__Task brief__. Rewrite all of the items below, replacing every "sidebar" with "side panel" and keeping everything else the same.

__Supplied material__.
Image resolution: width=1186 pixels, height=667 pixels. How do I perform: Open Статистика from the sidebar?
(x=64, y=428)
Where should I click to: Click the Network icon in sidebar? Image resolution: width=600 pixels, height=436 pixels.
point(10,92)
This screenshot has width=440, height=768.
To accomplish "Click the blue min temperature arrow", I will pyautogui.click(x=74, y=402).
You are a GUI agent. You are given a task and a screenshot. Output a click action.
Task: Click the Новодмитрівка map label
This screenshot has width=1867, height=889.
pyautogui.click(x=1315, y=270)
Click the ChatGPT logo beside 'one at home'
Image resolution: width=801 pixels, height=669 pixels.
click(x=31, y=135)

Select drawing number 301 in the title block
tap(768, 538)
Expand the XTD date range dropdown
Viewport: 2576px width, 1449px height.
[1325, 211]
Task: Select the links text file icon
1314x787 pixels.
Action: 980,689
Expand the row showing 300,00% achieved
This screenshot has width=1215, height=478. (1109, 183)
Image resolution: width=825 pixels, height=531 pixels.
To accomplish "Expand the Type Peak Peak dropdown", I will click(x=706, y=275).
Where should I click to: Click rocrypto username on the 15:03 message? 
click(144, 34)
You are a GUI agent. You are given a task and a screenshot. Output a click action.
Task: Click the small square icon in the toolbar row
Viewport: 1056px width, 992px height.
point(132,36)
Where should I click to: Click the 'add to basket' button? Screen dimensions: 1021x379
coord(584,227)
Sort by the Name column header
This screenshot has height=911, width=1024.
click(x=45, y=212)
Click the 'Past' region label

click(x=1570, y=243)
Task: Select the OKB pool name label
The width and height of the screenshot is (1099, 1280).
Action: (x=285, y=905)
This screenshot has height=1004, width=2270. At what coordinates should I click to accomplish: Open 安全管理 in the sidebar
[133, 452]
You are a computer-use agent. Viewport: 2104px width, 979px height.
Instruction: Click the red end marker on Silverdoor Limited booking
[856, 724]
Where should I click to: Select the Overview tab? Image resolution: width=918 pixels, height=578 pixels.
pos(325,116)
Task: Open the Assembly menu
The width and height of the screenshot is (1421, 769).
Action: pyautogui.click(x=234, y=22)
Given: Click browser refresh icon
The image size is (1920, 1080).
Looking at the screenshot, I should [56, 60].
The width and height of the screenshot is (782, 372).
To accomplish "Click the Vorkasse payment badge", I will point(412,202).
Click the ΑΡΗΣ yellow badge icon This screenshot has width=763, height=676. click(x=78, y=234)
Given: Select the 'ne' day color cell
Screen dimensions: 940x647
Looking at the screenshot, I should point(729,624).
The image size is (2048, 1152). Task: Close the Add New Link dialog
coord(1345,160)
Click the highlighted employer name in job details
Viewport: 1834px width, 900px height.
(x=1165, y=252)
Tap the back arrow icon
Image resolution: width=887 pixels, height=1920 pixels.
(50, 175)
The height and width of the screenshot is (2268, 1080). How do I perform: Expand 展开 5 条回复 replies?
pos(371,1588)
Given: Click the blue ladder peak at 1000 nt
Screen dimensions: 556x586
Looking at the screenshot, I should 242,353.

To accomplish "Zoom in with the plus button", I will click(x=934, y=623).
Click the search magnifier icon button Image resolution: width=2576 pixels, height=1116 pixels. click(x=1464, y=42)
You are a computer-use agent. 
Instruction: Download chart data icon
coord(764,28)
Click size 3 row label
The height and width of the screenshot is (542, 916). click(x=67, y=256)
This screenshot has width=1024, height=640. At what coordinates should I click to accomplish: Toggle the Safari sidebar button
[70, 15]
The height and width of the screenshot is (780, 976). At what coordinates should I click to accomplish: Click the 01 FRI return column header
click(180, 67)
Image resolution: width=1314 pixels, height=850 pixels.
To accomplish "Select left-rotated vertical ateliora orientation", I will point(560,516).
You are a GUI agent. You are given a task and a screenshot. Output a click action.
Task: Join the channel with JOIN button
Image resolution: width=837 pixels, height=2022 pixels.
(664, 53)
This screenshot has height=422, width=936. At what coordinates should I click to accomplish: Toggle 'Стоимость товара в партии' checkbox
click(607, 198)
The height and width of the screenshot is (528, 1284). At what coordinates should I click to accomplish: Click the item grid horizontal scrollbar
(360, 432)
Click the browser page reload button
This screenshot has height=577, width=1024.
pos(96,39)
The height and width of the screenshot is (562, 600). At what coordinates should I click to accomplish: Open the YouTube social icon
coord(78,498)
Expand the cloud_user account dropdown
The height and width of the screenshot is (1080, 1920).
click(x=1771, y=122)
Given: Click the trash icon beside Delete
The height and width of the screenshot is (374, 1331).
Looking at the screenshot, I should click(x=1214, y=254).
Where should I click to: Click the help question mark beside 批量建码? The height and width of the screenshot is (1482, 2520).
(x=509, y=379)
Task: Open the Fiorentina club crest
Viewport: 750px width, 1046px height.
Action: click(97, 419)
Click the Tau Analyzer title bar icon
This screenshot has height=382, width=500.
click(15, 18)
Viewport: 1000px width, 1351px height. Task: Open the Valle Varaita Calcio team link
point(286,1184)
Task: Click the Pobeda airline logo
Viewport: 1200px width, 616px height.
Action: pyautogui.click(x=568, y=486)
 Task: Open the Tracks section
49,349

__The answer__.
Image resolution: width=1186 pixels, height=667 pixels. How do I perform: Open Статистика from the side panel?
(x=64, y=428)
Where should I click to: Click the Network icon in side panel? Image resolution: width=600 pixels, height=436 pixels.
point(10,92)
This screenshot has width=440, height=768.
To accomplish "Click the blue min temperature arrow", I will pyautogui.click(x=74, y=402).
You are a GUI agent. You are given a task and a screenshot. Output a click action.
Task: Click the Новодмитрівка map label
This screenshot has width=1867, height=889.
pyautogui.click(x=1315, y=270)
Click the ChatGPT logo beside 'one at home'
Image resolution: width=801 pixels, height=669 pixels.
click(x=31, y=135)

Select drawing number 301 in the title block
tap(768, 538)
Expand the XTD date range dropdown
Viewport: 2576px width, 1449px height.
[1325, 211]
Task: Select the links text file icon
1314x787 pixels.
Action: 980,689
Expand the row showing 300,00% achieved
This screenshot has width=1215, height=478. (1109, 183)
Image resolution: width=825 pixels, height=531 pixels.
To accomplish "Expand the Type Peak Peak dropdown", I will click(x=706, y=275).
Where should I click to: Click rocrypto username on the 15:03 message? 
click(144, 34)
You are a GUI agent. You are given a task and a screenshot. Output a click action.
Task: Click the small square icon in the toolbar row
Viewport: 1056px width, 992px height.
point(132,36)
Where should I click to: Click the 'add to basket' button? Screen dimensions: 1021x379
coord(584,227)
Sort by the Name column header
This screenshot has height=911, width=1024.
click(x=45, y=212)
Click the 'Past' region label

click(x=1570, y=243)
Task: Select the OKB pool name label
The width and height of the screenshot is (1099, 1280).
Action: (x=285, y=905)
This screenshot has height=1004, width=2270. At what coordinates should I click to accomplish: Open 安全管理 in the side panel
[133, 452]
You are a computer-use agent. Viewport: 2104px width, 979px height.
Instruction: Click the red end marker on Silverdoor Limited booking
[856, 724]
Where should I click to: Select the Overview tab? Image resolution: width=918 pixels, height=578 pixels.
pos(325,116)
Task: Open the Assembly menu
The width and height of the screenshot is (1421, 769).
Action: pyautogui.click(x=234, y=22)
Given: Click browser refresh icon
The image size is (1920, 1080).
Looking at the screenshot, I should [56, 60].
The width and height of the screenshot is (782, 372).
To accomplish "Click the Vorkasse payment badge", I will point(412,202).
Click the ΑΡΗΣ yellow badge icon This screenshot has width=763, height=676. click(x=78, y=234)
Given: Select the 'ne' day color cell
Screen dimensions: 940x647
Looking at the screenshot, I should point(729,624).
The image size is (2048, 1152). Task: Close the Add New Link dialog
coord(1345,160)
Click the highlighted employer name in job details
Viewport: 1834px width, 900px height.
(x=1165, y=252)
Tap the back arrow icon
Image resolution: width=887 pixels, height=1920 pixels.
(50, 175)
The height and width of the screenshot is (2268, 1080). How do I perform: Expand 展开 5 条回复 replies?
pos(371,1588)
Given: Click the blue ladder peak at 1000 nt
Screen dimensions: 556x586
Looking at the screenshot, I should 242,353.

To accomplish "Zoom in with the plus button", I will click(x=934, y=623).
Click the search magnifier icon button Image resolution: width=2576 pixels, height=1116 pixels. click(x=1464, y=42)
You are a computer-use agent. 
Instruction: Download chart data icon
coord(764,28)
Click size 3 row label
The height and width of the screenshot is (542, 916). click(x=67, y=256)
This screenshot has width=1024, height=640. At what coordinates should I click to accomplish: Toggle the Safari side panel button
[70, 15]
The height and width of the screenshot is (780, 976). At what coordinates should I click to accomplish: Click the 01 FRI return column header
click(180, 67)
Image resolution: width=1314 pixels, height=850 pixels.
To accomplish "Select left-rotated vertical ateliora orientation", I will point(560,516).
You are a GUI agent. You are given a task and a screenshot. Output a click action.
Task: Join the channel with JOIN button
Image resolution: width=837 pixels, height=2022 pixels.
(664, 53)
This screenshot has height=422, width=936. At what coordinates should I click to accomplish: Toggle 'Стоимость товара в партии' checkbox
click(607, 198)
The height and width of the screenshot is (528, 1284). At what coordinates should I click to accomplish: Click the item grid horizontal scrollbar
(360, 432)
Click the browser page reload button
This screenshot has height=577, width=1024.
pos(96,39)
The height and width of the screenshot is (562, 600). At what coordinates should I click to accomplish: Open the YouTube social icon
coord(78,498)
Expand the cloud_user account dropdown
The height and width of the screenshot is (1080, 1920).
click(x=1771, y=122)
Given: Click the trash icon beside Delete
The height and width of the screenshot is (374, 1331).
Looking at the screenshot, I should click(x=1214, y=254).
Where should I click to: Click the help question mark beside 批量建码? The height and width of the screenshot is (1482, 2520).
(x=509, y=379)
Task: Open the Fiorentina club crest
Viewport: 750px width, 1046px height.
Action: click(97, 419)
Click the Tau Analyzer title bar icon
This screenshot has height=382, width=500.
click(15, 18)
Viewport: 1000px width, 1351px height. Task: Open the Valle Varaita Calcio team link
point(286,1184)
Task: Click the Pobeda airline logo
Viewport: 1200px width, 616px height.
Action: pyautogui.click(x=568, y=486)
 Task: Open the Tracks section
49,349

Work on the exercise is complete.